Медленно казаки расходились, медленно, видать, не очень-то утомились, да и ночь оказалась на удивление спокойная, звездная.
Черт! А вот и Настя с Устиньей к шатру своему пошли… Нет, Настя чуть задержалася, оглянулась…
Выйдя из-за кустов, Иван взял ее за руку:
– Постой.
– Так я и стою, – с усмешкой отозвалась девушка. – Сказать мне что-то хочешь? Говори.
– Сказать? Да… сказать…
Атаман вдруг растерянно потрогал шрам, осознав, что особо сказать-то ему нечего… То есть было что сказать, но… Иван этого сейчас стеснялся – казалось бы, такой решительный, волевой человек, командир, удачливый воинский начальник, а вот поди ж ты!
– Ну, говори же!
– Говорю… – Молодой человек наконец решился, но сказал вовсе не то, что хотел бы, зашел издалека, да так, что еще больше все отношения испортил:
– Слушай, Настя, ты бы про родителей своих меньше болтала.
Встрепенувшись, девчонка вскинула голову, ожгла взглядом, сначала недоумевающе, потом – почти сразу – зло:
– Чем это тебе родители мои покойные не угодили, а?!
– Да не в том дело, что не угодили… – сконфузился Иван. – И вообще не о них речь.
– Ты моих родителей языком своим не трогай, иначе… Не посмотрю, что атаман!

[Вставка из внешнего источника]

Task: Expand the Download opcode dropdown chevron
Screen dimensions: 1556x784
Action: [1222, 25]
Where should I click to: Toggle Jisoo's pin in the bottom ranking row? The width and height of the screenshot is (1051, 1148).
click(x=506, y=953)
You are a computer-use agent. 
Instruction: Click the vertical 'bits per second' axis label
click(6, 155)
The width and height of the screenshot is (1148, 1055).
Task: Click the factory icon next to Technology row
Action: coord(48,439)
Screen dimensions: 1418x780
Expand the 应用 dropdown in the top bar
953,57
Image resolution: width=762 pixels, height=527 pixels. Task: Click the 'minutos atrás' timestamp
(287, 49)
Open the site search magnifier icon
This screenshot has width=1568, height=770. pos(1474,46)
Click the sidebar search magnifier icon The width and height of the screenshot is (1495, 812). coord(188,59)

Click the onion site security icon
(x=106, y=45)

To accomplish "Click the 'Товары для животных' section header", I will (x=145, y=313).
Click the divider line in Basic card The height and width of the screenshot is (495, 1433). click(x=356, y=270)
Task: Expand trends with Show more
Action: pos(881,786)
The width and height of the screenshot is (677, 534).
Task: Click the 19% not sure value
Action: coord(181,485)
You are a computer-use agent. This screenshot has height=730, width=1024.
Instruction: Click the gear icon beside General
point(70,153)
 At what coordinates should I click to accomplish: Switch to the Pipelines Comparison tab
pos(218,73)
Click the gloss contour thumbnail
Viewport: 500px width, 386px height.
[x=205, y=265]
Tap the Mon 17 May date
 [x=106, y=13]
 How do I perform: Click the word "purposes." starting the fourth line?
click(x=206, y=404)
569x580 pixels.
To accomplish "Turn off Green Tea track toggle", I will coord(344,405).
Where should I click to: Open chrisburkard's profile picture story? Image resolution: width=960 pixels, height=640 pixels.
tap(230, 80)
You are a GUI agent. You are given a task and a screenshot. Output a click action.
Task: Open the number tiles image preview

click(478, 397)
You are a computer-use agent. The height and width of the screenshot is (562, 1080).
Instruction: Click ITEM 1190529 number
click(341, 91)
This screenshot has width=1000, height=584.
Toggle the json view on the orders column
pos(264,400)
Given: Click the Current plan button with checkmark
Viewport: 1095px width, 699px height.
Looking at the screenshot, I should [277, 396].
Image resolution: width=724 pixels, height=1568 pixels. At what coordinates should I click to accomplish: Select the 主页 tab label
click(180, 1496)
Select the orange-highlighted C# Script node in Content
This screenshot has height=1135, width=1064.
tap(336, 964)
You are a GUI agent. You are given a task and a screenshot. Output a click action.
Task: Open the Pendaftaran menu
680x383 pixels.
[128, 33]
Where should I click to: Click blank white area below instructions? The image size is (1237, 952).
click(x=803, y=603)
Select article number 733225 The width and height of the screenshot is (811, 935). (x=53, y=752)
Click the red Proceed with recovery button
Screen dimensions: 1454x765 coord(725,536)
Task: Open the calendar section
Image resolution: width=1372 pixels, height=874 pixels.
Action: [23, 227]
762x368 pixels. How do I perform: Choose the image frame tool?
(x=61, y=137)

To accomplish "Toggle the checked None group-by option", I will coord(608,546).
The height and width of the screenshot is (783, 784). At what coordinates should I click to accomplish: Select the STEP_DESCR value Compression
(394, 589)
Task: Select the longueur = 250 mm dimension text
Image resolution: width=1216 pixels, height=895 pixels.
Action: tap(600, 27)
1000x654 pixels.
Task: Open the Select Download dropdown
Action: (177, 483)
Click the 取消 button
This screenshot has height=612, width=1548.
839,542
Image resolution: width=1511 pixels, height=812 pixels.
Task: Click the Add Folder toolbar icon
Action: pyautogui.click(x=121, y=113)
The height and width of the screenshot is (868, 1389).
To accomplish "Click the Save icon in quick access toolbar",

Разобиженная девушка скрылась в шатре, а Еремеев, помявшись, махнул рукой да вернулся обратно к костру, где и просидел почти до утра, а утром…
А утро выдалось славным!
От озера к бледно-голубому, едва тронутому полосками узких розоватых облаков небу поднимался прозрачный, сразу же таявший в лучах колдовского солнца туман, похожий на тот, что иногда бывает зимою, в погожий, с легким морозцем денек, светлый и не особо студеный. Над замшелыми, выглядывающими из воды камнями, над цветущими кувшинками и камышами, играя синими крыльями, летали стрекозы, рядом, ближе к зарослям малины и ежевики, беззаботно порхали разноцветные бабочки, жужжали пчелы, видать, где-то неподалеку, в дупле, было у них гнездо.